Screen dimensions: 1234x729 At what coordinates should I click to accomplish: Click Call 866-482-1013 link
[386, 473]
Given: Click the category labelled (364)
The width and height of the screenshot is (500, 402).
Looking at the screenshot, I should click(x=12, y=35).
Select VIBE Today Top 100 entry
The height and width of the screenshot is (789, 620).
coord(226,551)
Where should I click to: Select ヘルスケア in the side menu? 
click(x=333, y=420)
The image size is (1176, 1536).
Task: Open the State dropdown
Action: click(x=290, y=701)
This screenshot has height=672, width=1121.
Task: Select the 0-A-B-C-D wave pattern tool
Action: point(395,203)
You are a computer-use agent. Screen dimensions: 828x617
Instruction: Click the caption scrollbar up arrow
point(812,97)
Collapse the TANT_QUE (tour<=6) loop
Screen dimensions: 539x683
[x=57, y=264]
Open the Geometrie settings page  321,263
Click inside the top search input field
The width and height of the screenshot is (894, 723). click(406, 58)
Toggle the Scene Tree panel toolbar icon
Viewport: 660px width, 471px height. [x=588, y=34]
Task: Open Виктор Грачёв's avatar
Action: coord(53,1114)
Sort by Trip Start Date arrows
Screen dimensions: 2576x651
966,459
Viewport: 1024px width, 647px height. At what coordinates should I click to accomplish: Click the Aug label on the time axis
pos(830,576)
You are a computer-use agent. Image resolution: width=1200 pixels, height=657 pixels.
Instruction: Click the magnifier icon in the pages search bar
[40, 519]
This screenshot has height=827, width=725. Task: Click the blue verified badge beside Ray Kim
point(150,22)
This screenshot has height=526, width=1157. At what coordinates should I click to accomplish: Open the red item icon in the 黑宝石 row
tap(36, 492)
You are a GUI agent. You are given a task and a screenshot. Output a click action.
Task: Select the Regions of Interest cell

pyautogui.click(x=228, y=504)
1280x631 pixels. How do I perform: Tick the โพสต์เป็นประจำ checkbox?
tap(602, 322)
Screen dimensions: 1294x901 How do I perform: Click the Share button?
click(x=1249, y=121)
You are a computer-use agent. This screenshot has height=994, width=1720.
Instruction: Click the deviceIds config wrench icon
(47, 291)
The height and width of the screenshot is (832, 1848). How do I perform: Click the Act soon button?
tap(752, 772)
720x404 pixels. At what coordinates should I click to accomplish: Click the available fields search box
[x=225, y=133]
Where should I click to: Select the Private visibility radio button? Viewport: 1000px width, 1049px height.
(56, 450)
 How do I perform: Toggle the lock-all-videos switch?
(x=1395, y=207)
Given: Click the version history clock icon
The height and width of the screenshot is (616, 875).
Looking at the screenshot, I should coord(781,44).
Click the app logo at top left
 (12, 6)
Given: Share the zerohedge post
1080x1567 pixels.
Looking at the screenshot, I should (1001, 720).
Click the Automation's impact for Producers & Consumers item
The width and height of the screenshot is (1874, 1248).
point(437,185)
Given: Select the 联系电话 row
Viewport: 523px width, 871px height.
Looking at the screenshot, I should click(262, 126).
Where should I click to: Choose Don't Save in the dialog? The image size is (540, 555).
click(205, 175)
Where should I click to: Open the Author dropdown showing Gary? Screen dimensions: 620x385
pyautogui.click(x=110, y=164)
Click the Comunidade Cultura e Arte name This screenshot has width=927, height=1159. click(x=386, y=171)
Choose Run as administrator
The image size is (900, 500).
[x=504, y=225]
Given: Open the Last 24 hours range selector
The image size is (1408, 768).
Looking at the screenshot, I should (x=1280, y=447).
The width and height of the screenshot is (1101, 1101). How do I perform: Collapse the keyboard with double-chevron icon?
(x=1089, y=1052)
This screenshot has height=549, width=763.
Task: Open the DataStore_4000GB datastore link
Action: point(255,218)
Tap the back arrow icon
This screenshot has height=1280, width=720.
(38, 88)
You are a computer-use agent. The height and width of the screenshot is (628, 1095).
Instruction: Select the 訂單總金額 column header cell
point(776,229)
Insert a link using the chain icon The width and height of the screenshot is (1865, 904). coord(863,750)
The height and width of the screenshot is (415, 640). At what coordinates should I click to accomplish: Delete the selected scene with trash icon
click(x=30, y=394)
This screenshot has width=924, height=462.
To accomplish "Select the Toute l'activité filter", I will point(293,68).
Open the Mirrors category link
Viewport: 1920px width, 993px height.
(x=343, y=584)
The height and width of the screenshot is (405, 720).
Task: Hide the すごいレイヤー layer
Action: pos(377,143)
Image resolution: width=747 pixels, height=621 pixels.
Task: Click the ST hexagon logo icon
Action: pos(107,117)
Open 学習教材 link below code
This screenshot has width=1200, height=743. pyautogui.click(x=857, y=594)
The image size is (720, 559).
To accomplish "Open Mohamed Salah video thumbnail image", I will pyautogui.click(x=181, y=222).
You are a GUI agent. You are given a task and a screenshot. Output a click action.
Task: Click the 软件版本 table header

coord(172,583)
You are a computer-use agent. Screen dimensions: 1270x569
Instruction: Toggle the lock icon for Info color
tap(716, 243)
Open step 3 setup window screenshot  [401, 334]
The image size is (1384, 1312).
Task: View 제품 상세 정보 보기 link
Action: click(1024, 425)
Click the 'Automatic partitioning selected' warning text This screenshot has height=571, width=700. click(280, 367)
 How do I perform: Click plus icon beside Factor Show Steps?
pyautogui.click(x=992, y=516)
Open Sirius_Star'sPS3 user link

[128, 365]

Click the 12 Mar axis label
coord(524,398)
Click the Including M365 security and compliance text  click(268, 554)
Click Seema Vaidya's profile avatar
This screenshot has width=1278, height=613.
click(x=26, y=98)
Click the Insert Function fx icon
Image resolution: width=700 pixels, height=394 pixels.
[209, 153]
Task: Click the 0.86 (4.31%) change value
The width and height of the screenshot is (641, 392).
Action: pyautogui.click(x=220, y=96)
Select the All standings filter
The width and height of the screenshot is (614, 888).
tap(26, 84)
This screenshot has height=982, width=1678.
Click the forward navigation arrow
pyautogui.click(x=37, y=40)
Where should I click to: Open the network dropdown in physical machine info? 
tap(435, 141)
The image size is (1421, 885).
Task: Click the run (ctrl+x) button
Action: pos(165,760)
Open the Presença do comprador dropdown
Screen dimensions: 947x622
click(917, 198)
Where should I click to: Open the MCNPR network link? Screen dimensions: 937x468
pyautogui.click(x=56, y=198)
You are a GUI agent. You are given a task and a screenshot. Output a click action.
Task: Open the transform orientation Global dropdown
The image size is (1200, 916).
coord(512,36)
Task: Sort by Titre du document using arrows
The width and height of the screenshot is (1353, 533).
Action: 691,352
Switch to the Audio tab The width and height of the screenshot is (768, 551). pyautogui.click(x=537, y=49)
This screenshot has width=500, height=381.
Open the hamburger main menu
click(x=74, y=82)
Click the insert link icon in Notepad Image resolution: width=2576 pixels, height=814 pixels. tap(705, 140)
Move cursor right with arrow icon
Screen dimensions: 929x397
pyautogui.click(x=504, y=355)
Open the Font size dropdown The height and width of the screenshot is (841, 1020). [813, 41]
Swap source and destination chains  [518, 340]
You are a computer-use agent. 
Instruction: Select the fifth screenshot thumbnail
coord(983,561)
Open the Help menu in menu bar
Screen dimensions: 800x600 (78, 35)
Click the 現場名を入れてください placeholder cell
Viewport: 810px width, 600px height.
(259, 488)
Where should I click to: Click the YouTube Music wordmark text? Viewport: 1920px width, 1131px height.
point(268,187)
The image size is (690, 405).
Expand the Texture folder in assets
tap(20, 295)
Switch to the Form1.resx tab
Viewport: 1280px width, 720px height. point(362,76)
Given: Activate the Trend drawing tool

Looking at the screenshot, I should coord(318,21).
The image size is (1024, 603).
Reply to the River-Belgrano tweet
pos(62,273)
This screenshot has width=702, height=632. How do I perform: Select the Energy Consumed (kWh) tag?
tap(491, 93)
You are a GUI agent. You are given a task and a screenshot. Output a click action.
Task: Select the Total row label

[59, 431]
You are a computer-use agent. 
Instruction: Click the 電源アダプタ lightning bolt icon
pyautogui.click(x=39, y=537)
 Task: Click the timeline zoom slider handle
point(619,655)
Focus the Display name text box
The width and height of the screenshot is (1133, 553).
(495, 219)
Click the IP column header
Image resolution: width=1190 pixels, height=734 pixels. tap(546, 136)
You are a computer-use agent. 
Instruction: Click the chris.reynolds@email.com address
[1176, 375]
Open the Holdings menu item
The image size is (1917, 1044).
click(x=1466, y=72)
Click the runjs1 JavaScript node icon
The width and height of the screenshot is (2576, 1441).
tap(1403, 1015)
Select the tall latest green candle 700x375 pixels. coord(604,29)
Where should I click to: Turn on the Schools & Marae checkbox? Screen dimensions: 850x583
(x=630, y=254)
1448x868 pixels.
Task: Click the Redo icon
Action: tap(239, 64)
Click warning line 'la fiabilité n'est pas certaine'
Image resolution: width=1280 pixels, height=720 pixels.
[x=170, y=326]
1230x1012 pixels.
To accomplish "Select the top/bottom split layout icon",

• [WHAT THE EXERCISE ASKS] All lines above from the one holding "Instruction: Select the 訂單總金額" to the one holding "Open the Mirrors category link", inclusive, are to be copied exactly; no other line is wanted.

• [TASK ANSWER]
Instruction: Select the 訂單總金額 column header cell
point(776,229)
Insert a link using the chain icon The width and height of the screenshot is (1865, 904). coord(863,750)
The height and width of the screenshot is (415, 640). At what coordinates should I click to accomplish: Delete the selected scene with trash icon
click(x=30, y=394)
This screenshot has width=924, height=462.
To accomplish "Select the Toute l'activité filter", I will point(293,68).
Open the Mirrors category link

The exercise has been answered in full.